INPUT DATA -

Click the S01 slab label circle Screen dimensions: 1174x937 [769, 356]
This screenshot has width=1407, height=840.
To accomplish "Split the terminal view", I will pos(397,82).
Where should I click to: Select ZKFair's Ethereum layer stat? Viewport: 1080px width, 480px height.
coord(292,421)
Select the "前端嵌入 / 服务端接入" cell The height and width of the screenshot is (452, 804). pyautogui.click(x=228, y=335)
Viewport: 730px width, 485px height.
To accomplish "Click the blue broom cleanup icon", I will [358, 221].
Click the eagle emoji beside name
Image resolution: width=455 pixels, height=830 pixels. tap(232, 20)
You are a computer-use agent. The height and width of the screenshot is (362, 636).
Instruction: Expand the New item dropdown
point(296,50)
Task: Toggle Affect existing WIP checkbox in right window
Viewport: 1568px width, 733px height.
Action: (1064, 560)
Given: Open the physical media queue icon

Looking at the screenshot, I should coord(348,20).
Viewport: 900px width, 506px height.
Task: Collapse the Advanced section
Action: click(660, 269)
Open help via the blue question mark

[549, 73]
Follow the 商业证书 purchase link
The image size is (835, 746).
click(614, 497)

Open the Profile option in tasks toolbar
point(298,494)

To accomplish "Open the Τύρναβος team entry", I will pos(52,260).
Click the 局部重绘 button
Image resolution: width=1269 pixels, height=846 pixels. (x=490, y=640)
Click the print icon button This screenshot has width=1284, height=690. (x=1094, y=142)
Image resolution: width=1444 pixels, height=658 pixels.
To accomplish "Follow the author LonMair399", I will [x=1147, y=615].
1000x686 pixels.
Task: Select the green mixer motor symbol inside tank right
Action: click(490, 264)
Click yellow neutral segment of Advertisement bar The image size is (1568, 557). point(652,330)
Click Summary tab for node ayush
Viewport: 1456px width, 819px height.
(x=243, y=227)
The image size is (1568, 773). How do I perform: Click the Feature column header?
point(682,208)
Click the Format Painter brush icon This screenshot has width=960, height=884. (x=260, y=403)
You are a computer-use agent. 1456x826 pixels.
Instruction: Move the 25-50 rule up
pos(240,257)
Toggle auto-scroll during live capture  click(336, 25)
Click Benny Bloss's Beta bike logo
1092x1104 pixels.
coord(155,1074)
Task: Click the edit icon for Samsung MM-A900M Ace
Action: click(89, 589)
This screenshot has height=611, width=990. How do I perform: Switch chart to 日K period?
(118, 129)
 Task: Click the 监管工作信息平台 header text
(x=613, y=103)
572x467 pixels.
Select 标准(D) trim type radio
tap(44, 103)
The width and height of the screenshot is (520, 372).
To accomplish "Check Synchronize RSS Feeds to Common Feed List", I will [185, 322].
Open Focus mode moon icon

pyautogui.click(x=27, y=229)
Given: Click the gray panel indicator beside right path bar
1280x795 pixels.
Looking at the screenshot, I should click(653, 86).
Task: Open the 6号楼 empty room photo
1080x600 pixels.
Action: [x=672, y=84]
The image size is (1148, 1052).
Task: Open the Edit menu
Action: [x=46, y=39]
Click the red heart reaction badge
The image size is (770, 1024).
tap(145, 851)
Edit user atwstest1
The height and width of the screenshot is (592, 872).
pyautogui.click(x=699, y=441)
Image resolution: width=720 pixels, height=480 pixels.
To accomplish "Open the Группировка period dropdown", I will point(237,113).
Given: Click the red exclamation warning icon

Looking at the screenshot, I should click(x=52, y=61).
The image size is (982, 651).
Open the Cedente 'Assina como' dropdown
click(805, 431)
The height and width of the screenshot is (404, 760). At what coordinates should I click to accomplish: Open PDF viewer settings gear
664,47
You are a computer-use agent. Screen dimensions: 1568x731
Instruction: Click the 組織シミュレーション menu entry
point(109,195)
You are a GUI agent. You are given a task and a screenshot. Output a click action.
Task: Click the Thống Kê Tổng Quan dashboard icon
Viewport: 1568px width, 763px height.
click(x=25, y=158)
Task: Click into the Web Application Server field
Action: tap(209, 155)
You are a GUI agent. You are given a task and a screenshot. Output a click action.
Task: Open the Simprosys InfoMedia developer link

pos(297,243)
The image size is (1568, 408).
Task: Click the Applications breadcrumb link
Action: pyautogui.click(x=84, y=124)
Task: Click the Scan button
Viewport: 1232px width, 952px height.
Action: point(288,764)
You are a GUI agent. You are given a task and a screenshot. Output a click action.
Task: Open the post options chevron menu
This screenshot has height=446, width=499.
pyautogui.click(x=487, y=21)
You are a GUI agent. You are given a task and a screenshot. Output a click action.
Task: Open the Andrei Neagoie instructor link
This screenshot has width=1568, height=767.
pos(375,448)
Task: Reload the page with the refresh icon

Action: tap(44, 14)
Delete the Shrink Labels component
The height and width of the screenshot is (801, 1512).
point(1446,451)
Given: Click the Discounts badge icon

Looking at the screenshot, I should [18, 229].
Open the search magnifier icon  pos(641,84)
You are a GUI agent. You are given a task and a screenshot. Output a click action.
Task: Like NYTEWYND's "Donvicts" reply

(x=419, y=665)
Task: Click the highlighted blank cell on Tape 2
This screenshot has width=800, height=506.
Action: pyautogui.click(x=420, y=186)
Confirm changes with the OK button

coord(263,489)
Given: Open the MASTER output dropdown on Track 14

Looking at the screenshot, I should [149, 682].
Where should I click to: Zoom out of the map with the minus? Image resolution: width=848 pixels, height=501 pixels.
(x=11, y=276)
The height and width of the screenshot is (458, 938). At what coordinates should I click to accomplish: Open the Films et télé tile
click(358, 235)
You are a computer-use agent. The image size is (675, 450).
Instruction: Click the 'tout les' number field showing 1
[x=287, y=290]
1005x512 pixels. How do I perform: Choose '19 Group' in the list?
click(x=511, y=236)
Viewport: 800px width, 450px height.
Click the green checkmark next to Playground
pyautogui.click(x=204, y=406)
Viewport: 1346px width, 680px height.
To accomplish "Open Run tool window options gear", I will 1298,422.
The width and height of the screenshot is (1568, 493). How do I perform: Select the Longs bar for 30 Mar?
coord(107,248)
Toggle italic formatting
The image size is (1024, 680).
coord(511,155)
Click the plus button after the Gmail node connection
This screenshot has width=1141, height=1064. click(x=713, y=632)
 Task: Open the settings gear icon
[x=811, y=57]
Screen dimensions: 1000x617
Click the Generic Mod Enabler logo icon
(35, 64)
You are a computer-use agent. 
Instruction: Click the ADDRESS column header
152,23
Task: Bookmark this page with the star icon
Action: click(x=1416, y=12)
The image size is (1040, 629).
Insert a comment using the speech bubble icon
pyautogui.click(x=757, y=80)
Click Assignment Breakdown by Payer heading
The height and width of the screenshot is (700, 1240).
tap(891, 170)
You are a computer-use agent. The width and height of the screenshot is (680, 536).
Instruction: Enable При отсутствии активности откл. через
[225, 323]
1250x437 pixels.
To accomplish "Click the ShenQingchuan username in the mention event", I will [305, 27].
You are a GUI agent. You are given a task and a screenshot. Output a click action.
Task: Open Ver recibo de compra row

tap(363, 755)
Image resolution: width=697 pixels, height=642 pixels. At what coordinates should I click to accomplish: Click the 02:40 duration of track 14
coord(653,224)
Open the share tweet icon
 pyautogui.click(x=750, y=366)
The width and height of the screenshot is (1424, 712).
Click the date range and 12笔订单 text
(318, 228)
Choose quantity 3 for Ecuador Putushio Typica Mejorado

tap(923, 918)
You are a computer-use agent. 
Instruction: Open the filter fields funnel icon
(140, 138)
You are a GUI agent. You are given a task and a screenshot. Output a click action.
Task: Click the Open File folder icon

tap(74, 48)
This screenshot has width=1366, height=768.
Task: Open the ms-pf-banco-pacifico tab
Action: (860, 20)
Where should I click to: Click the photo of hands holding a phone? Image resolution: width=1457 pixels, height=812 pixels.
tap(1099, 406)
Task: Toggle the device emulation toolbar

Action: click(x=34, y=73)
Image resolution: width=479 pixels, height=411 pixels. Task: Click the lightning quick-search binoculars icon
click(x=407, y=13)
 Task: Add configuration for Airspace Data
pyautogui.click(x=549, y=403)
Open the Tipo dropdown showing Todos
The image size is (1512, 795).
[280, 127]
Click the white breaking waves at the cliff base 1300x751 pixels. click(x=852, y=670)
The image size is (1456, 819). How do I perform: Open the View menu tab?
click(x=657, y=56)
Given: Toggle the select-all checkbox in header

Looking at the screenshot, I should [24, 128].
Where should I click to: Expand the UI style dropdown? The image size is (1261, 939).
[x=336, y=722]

PROBLEM - The lines above from the one containing "The height and width of the screenshot is (700, 1240)." through the one containing "The width and height of the screenshot is (1424, 712)." are to be set down exactly, and no others.

ANSWER BOX -
The height and width of the screenshot is (700, 1240).
tap(891, 170)
You are a computer-use agent. The width and height of the screenshot is (680, 536).
Instruction: Enable При отсутствии активности откл. через
[225, 323]
1250x437 pixels.
To accomplish "Click the ShenQingchuan username in the mention event", I will [305, 27].
You are a GUI agent. You are given a task and a screenshot. Output a click action.
Task: Open Ver recibo de compra row

tap(363, 755)
Image resolution: width=697 pixels, height=642 pixels. At what coordinates should I click to accomplish: Click the 02:40 duration of track 14
coord(653,224)
Open the share tweet icon
 pyautogui.click(x=750, y=366)
The width and height of the screenshot is (1424, 712).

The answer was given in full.